GIVEN EXERCISE: Reproduce word for word the stretch of the records below from the line containing "Find the location" through the line containing "center [145, 134].", leaving out the pictures.

SUPPLIED DATA:
━━━━

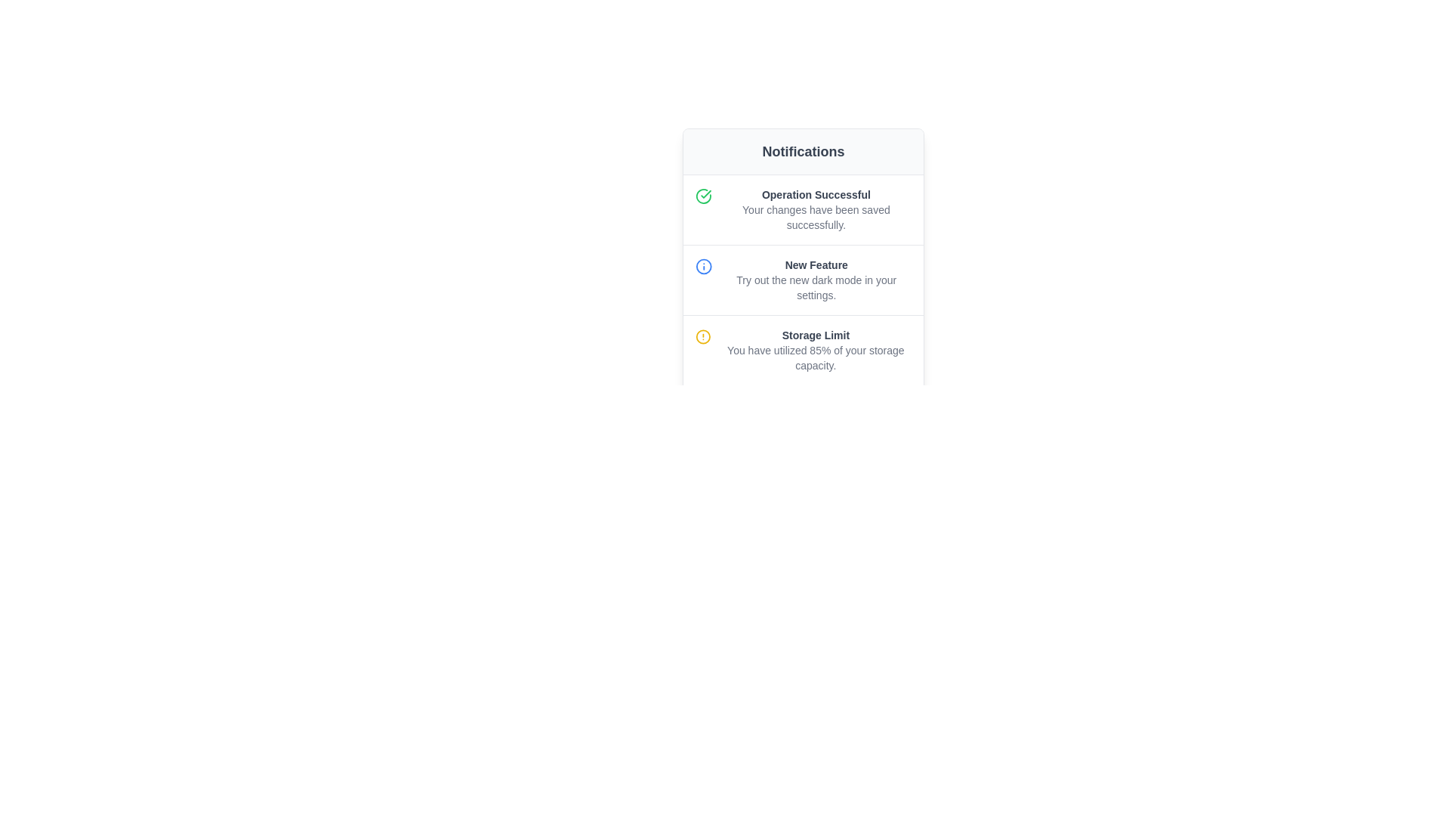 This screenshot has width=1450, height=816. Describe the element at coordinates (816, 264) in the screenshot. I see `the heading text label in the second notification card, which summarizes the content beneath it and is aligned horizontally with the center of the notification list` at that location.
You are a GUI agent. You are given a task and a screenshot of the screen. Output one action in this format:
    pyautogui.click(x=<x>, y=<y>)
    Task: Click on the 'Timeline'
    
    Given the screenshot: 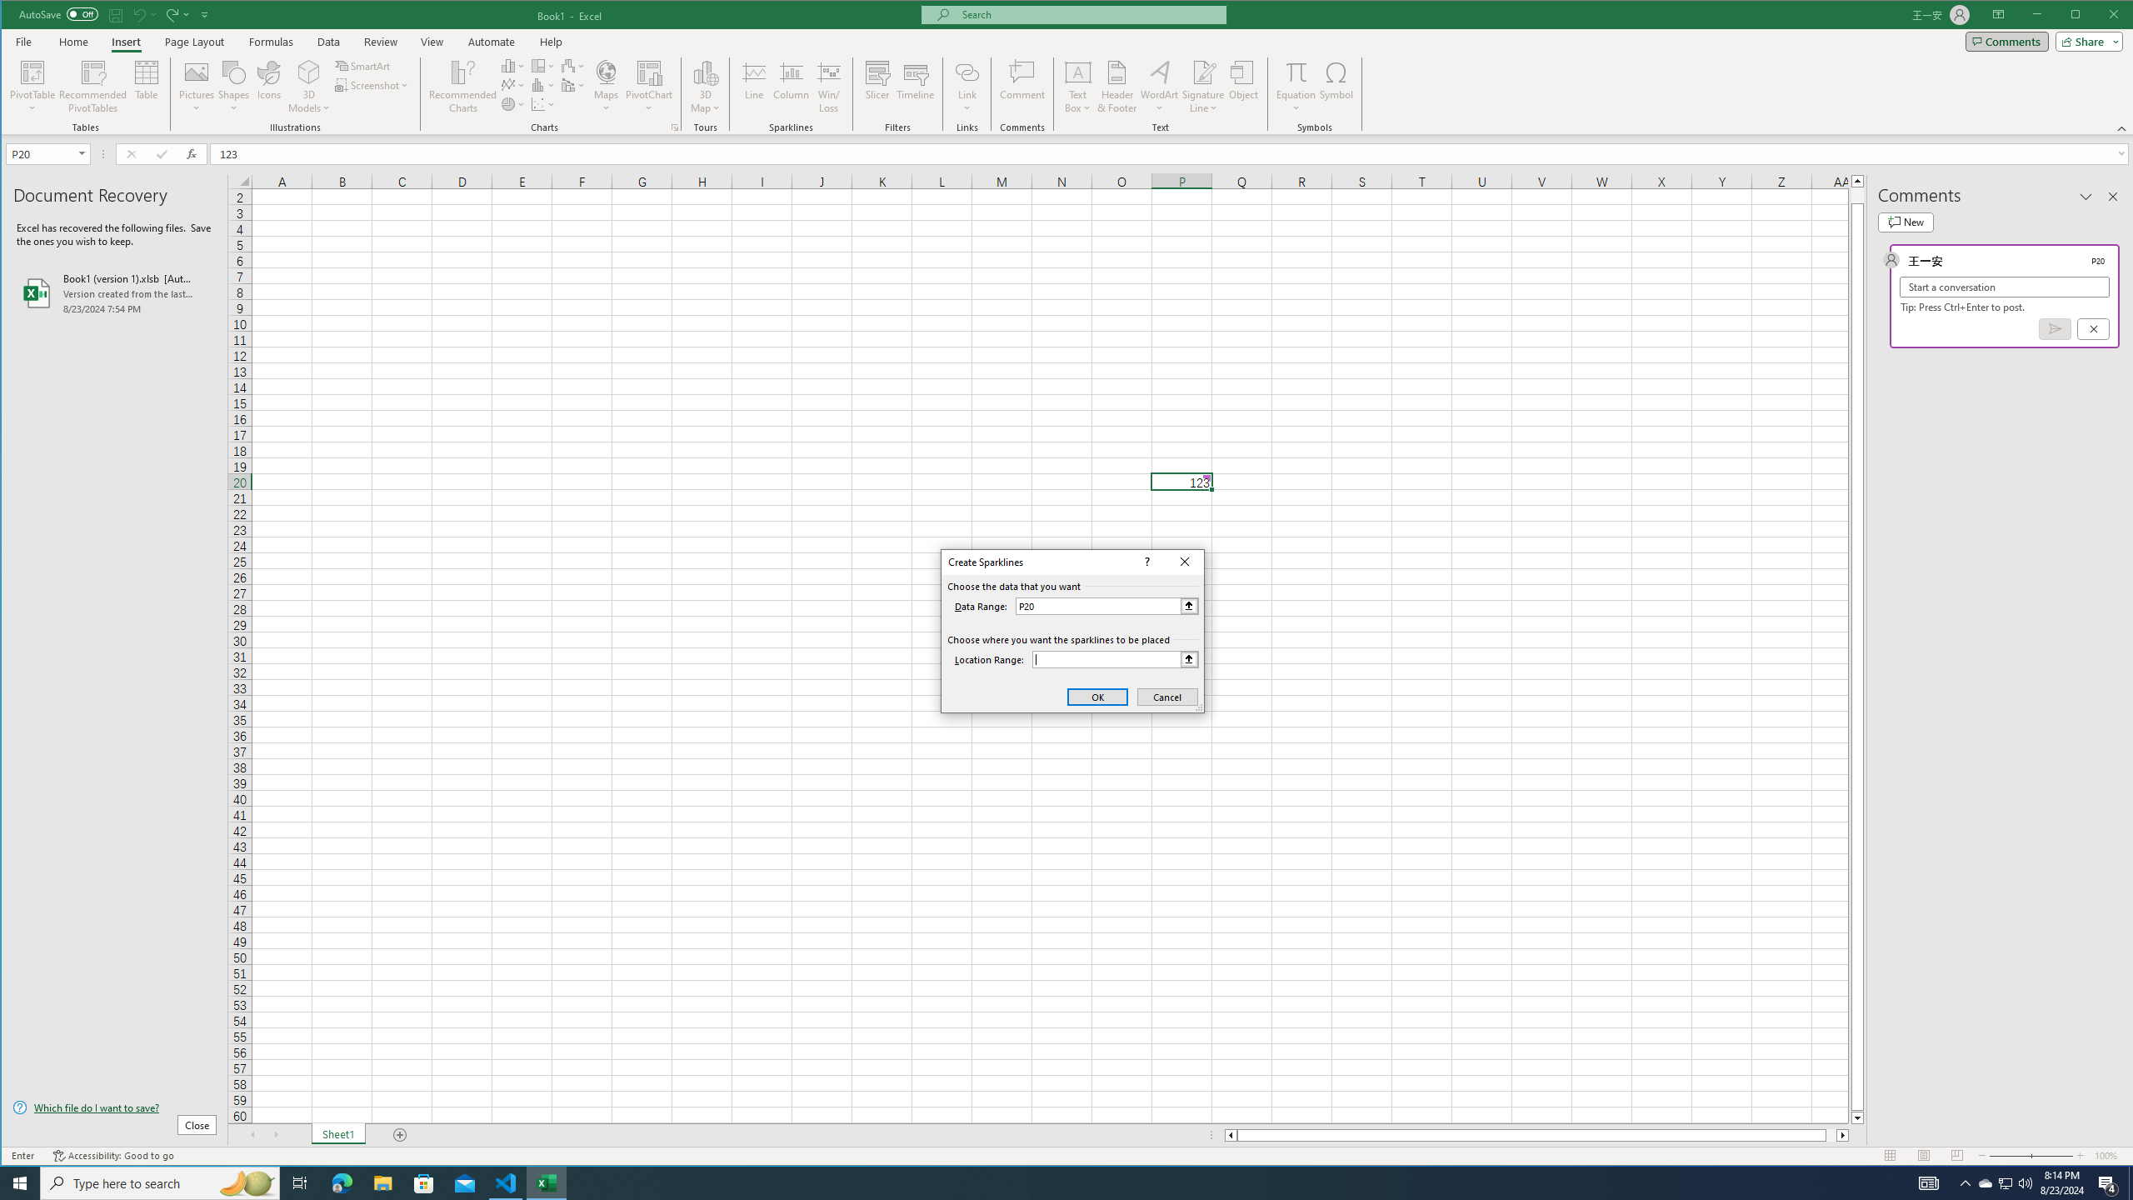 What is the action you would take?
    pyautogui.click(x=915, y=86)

━━━━

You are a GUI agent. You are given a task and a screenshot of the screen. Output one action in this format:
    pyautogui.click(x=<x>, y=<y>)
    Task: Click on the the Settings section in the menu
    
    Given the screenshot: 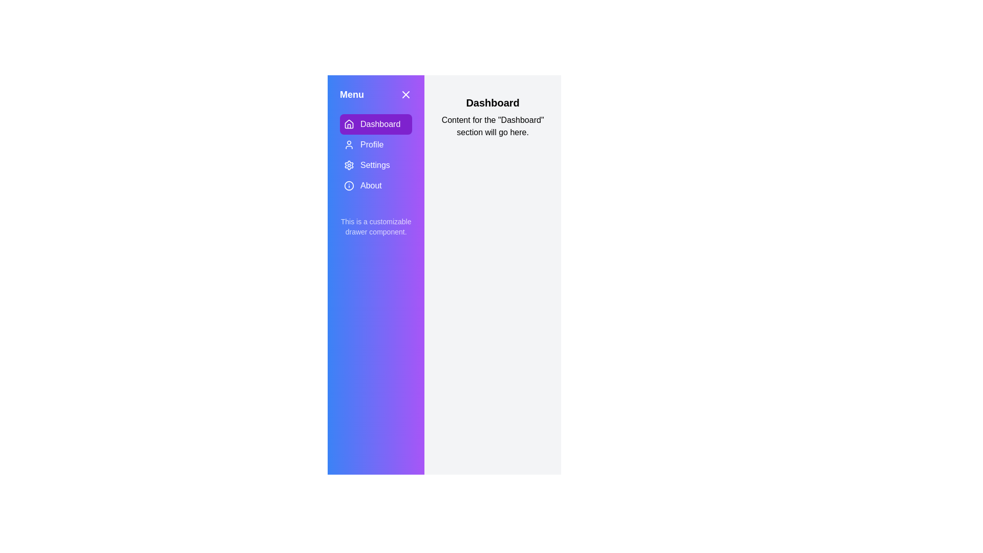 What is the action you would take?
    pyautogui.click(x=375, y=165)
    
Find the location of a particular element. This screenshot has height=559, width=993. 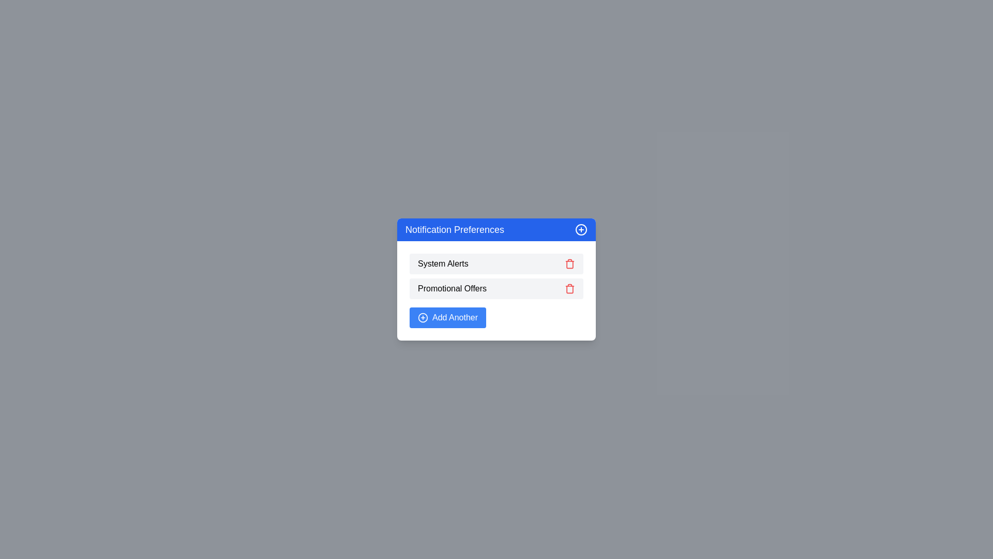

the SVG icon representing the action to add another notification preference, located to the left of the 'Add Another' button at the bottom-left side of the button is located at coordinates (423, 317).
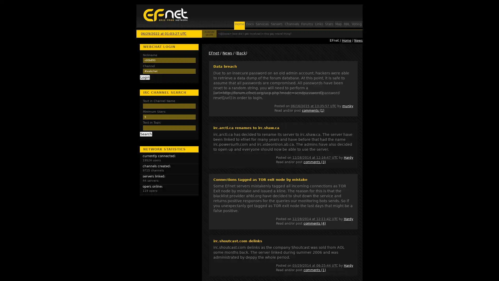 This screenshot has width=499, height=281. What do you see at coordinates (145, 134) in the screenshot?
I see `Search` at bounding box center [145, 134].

━━━━

RESULT OF THIS TASK:
Find the location of a particular element. This screenshot has height=559, width=993. 

the SVG icon representing the action to add another notification preference, located to the left of the 'Add Another' button at the bottom-left side of the button is located at coordinates (423, 317).
 This screenshot has width=499, height=281. What do you see at coordinates (145, 134) in the screenshot?
I see `Search` at bounding box center [145, 134].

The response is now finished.